Değişim, iş dünyasında kaçınılmazdır. Ancak bazı yöneticiler, alıştıkları yöntemlerden ve süreçlerden vazgeçmekte zorlanabilirler. Bu, organizasyonel gelişimi engelleyebilir. Ben de zaman zaman eski yöntemlere bağlı kalarak, yenilikçi fikirleri geri çevirmiştim. Ancak iş dünyasında başarılı olmak için değişime açık olmak şarttır.

Who Moved My Cheese? (Peynirimi Kim K Move Etti?) kitabında Spencer Johnson, "Değişime direnmek, başarıyı engeller. Değişimi kucaklamak, sizi ileriye taşır" diyerek, değişimin önemini vurguluyor.
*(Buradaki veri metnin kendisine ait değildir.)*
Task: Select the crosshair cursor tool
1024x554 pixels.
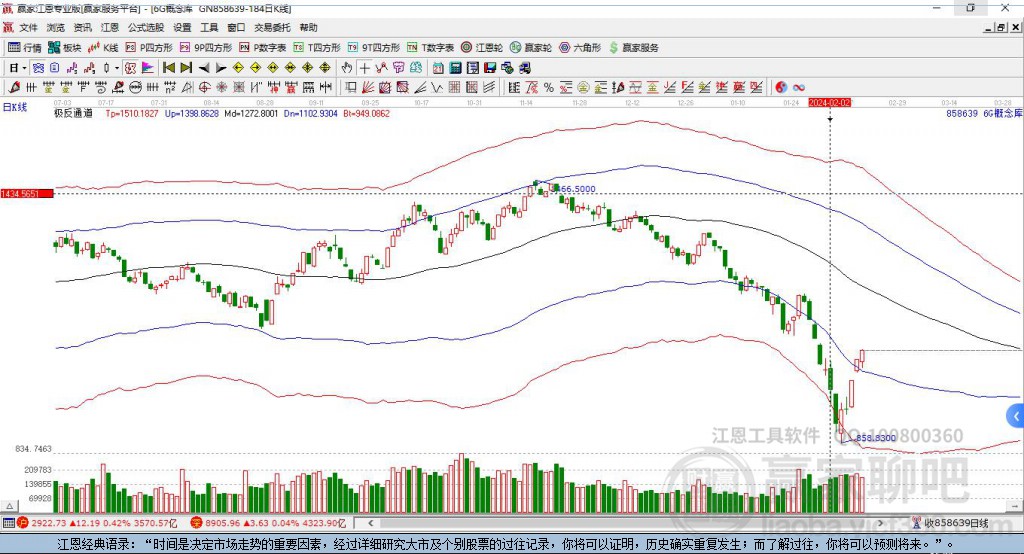Action: pyautogui.click(x=365, y=67)
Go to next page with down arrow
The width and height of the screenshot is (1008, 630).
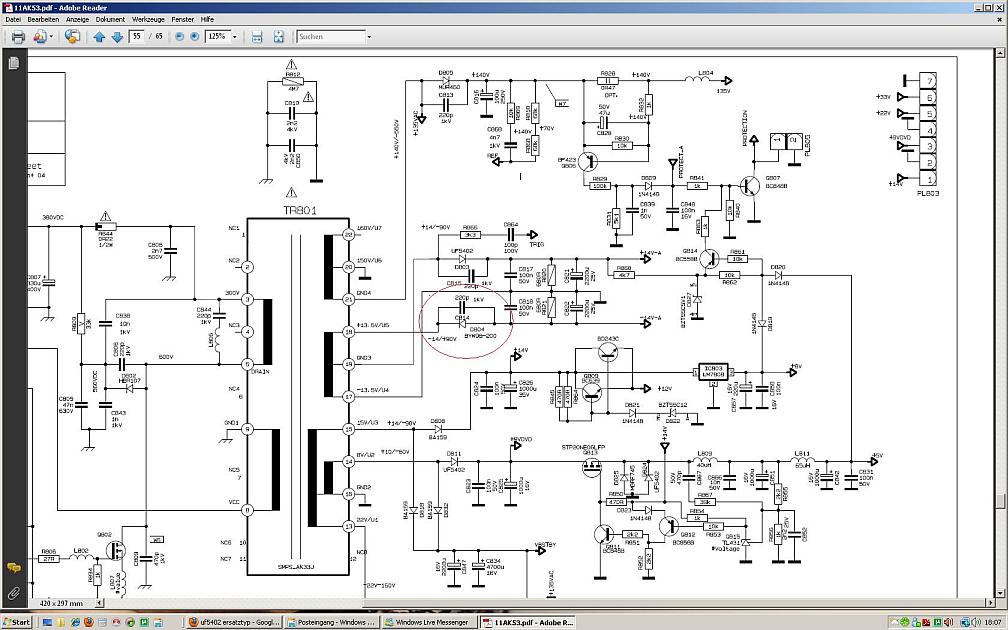click(115, 37)
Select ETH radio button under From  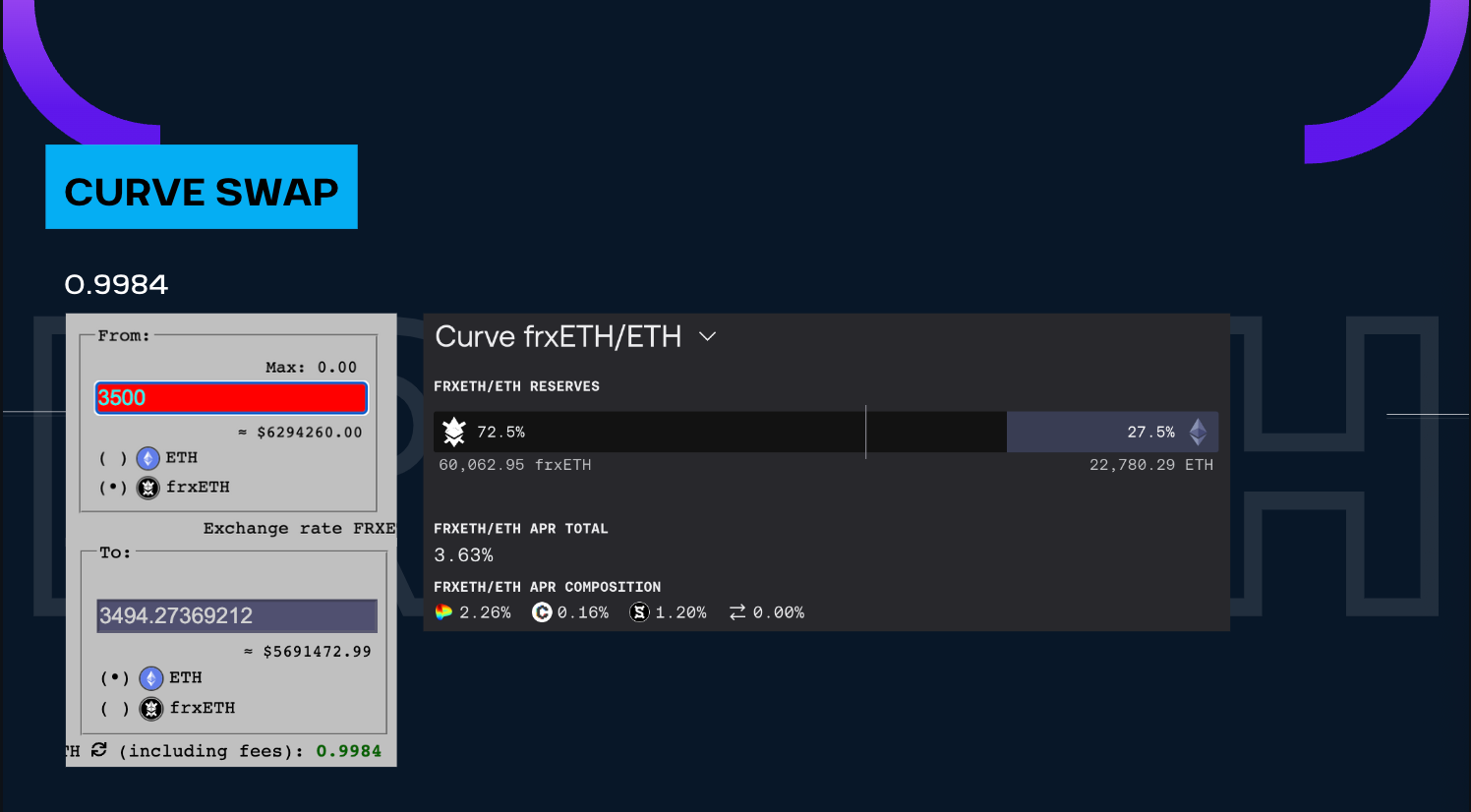pos(113,458)
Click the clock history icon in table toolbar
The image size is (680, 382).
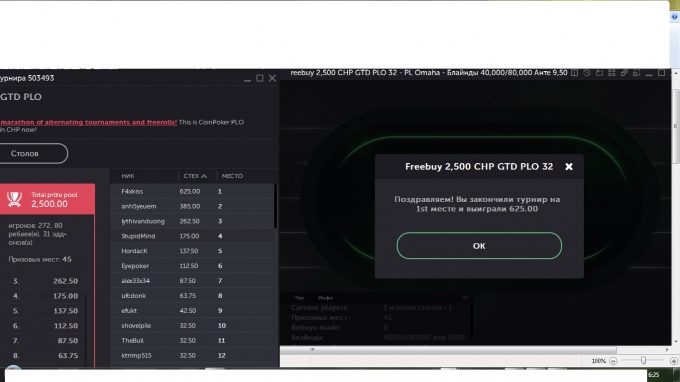[x=587, y=73]
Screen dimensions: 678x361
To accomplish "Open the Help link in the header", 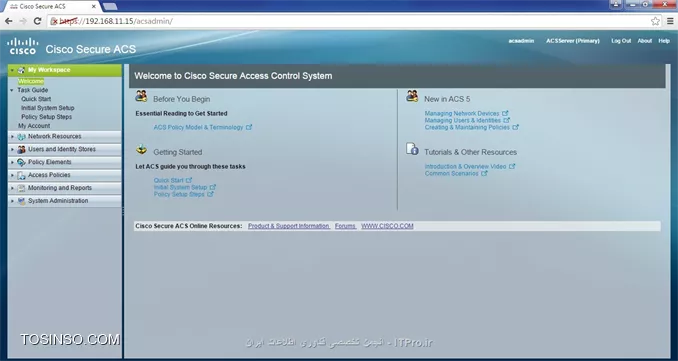I will (x=664, y=41).
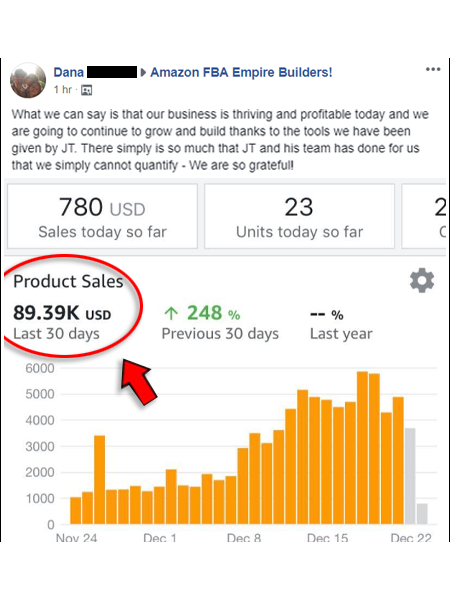Open Dana's profile picture

click(x=28, y=80)
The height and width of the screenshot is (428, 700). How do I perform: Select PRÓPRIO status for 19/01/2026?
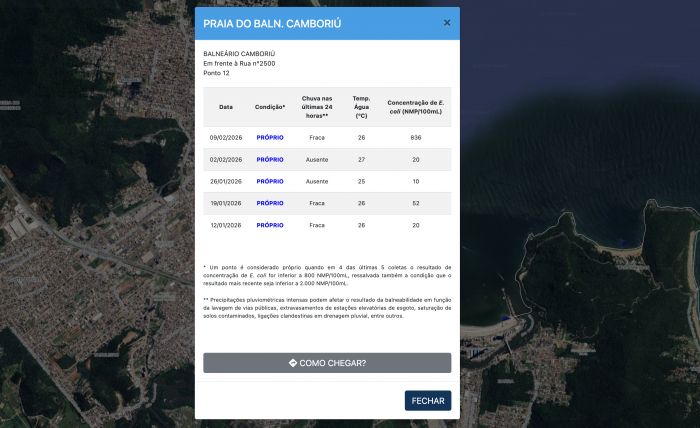(x=270, y=203)
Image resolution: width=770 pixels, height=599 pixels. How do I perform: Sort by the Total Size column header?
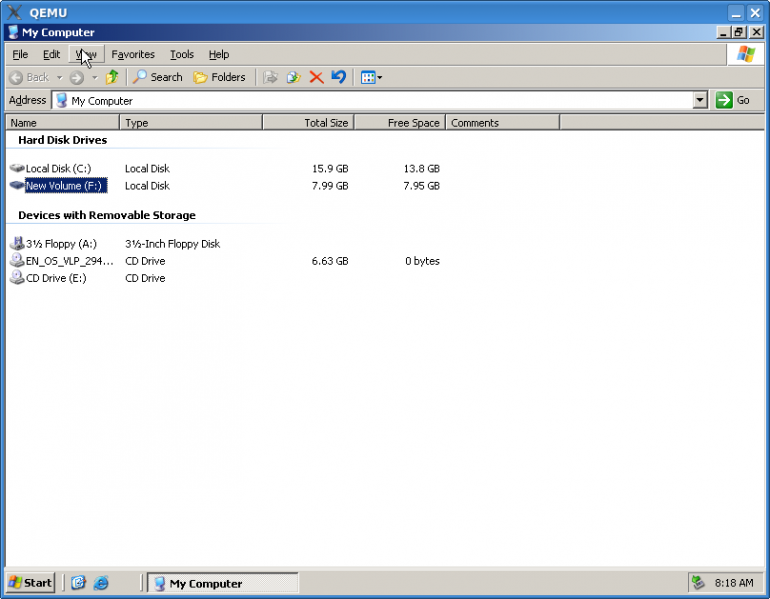308,123
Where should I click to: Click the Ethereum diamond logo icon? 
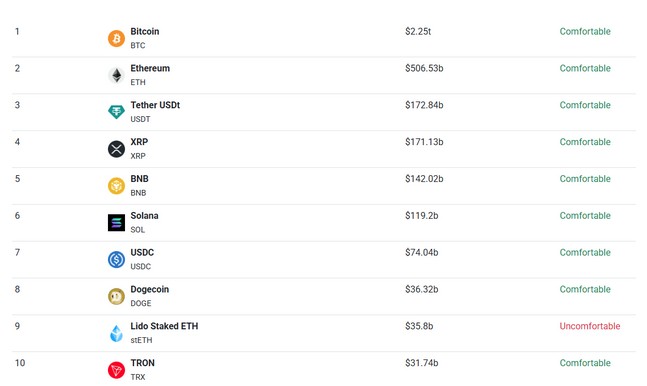(116, 75)
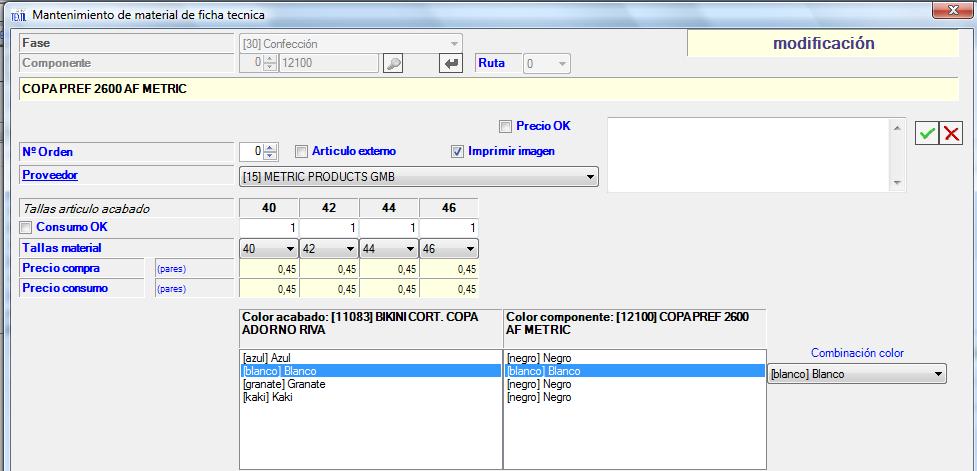Click the enter arrow icon beside Componente
Screen dimensions: 977x471
(451, 63)
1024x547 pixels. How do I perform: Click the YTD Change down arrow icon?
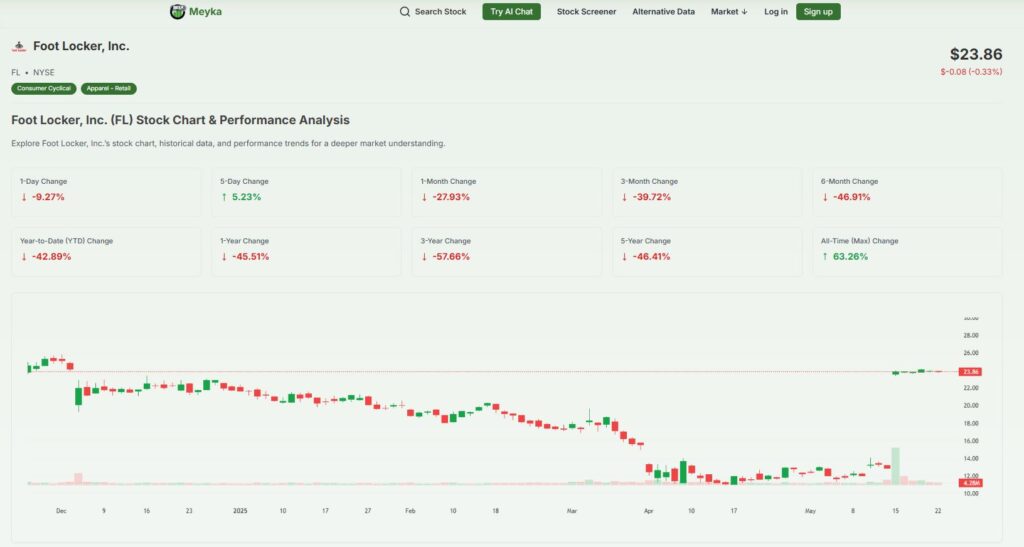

Bu kitap, bana değişimle birlikte yeni fırsatlar doğduğunu ve bu fırsatları değerlendirmek için esnek olmanın gerektiğini hatırlattı.

Çözüm: Değişimden korkmak yerine, ona adapte olun. Yeni fikirleri ve yöntemleri kabul edin, esnek olun ve ekibinizi de değişime dahil edin. Bu, organizasyonunuzu daha güçlü ve dinamik hale getirecektir.


Anekdot;

Yöneticilik, karmaşık ve çok yönlü bir sorumluluktur. Bazen farkında olmadan yapılan hatalar, takımın ve organizasyonun performansını olumsuz etkileyebilir. Ancak bu hataları fark edip düzeltmek, sadece bireysel gelişim değil, takımın başarısı için de kritik önem taşır. Kendimi bir yönetici olarak geliştirdikçe, her hatadan ders aldım ve bunları nasıl önleyebileceğimi öğrendim. Liderlik, sürekli bir öğrenme sürecidir ve bu süreçte en önemli şey, takımınızı ve kendinizi en iyi versiyonlarına ulaştıracak adımları atmaktır. Eğer bir yöneticilik yolculuğuna çıkıyorsanız, bu hatalardan kaçınarak, daha güçlü bir lider olabilirsiniz.